* _REQUIREMENTS_
Print the lines below word for word, leaving out the pictures.

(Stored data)
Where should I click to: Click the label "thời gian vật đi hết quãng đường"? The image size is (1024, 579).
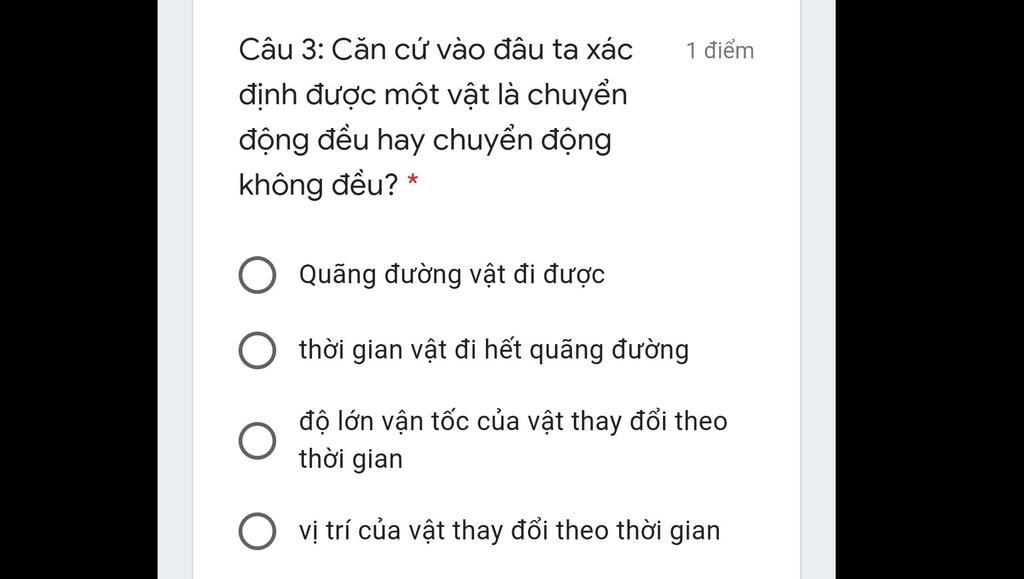[x=493, y=350]
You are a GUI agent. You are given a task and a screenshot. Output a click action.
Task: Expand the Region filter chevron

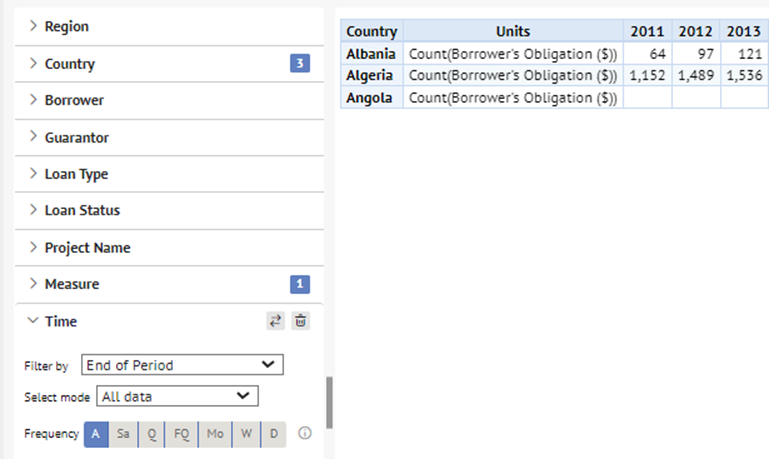[x=33, y=26]
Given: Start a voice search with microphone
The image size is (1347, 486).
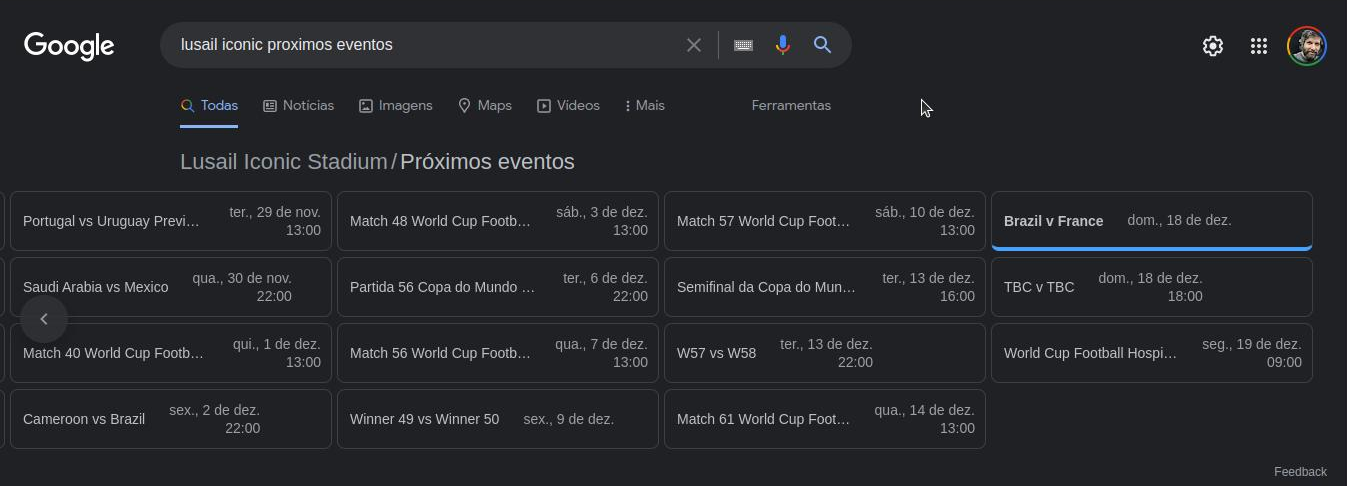Looking at the screenshot, I should tap(783, 45).

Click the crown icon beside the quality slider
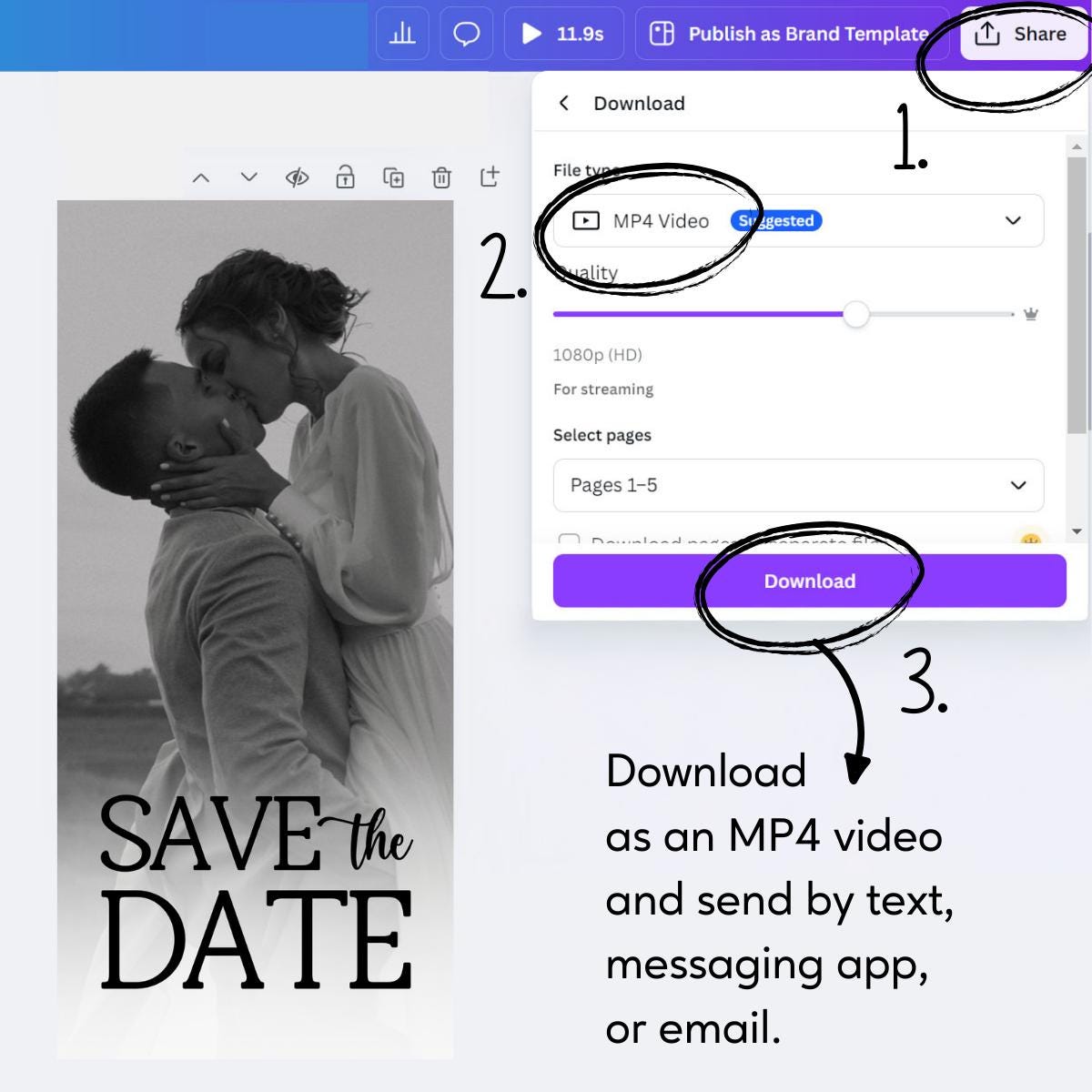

* _RESPONSE_
Where should I click to: Click the label "thời gian vật đi hết quãng đường"? The image size is (1024, 579).
[x=493, y=350]
You are a GUI agent. You are given a task and a screenshot. Output a click action.
Task: Expand the Region filter chevron

[x=33, y=26]
Given: Start a voice search with microphone
The image size is (1347, 486).
Looking at the screenshot, I should tap(783, 45).

Click the crown icon beside the quality slider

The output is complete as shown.